>>

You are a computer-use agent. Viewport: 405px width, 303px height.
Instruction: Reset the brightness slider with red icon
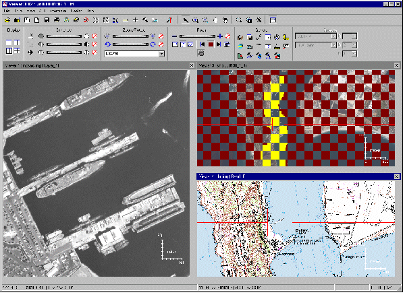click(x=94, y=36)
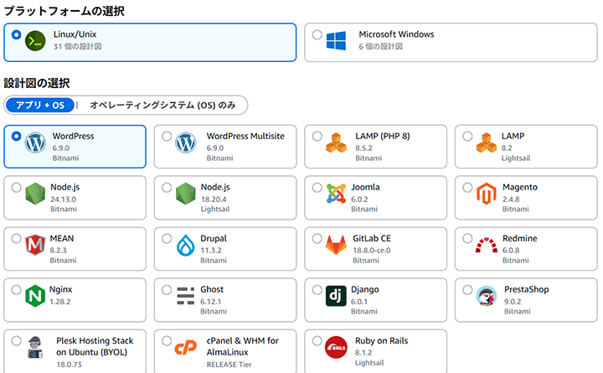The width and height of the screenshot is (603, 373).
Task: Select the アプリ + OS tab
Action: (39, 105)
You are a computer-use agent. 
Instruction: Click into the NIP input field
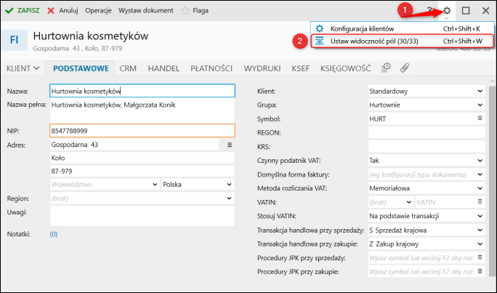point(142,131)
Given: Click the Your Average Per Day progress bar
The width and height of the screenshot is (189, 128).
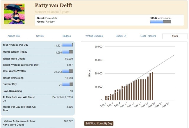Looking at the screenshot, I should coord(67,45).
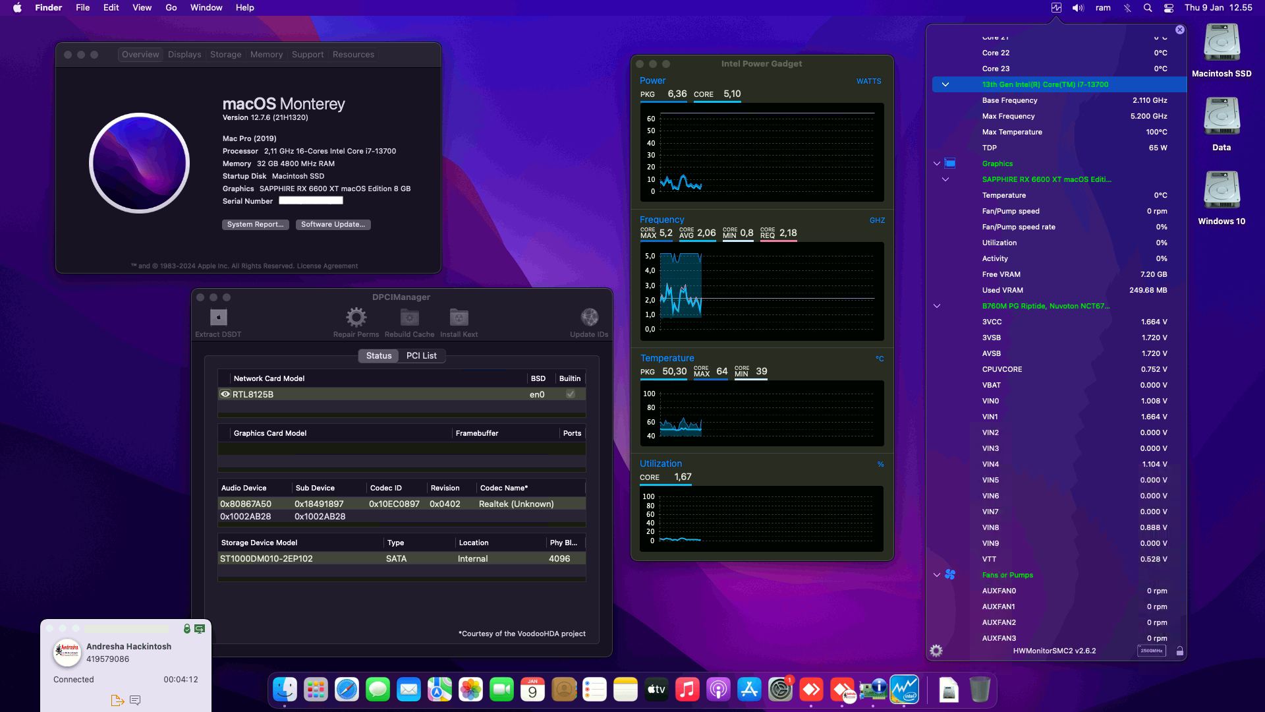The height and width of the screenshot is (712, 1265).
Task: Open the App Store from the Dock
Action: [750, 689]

<<

» **Your goal**
Could you render all of the data above as a numbered list, one line per item, with any blank lines left out? Leave the pictures out of your answer.

» **Full answer**
1. You are a computer-use agent. Viewport: 405px width, 303px height.
2. Instruction: Reset the brightness slider with red icon
3. click(x=94, y=36)
4. The width and height of the screenshot is (603, 373).
5. Task: Select the アプリ + OS tab
6. Action: (39, 105)
7. You are a computer-use agent. 
8. Instruction: Click into the NIP input field
9. point(142,131)
10. Given: Click the Your Average Per Day progress bar
11. The width and height of the screenshot is (189, 128).
12. Looking at the screenshot, I should coord(67,45).
13. The height and width of the screenshot is (712, 1265).
14. Task: Open the App Store from the Dock
15. Action: [750, 689]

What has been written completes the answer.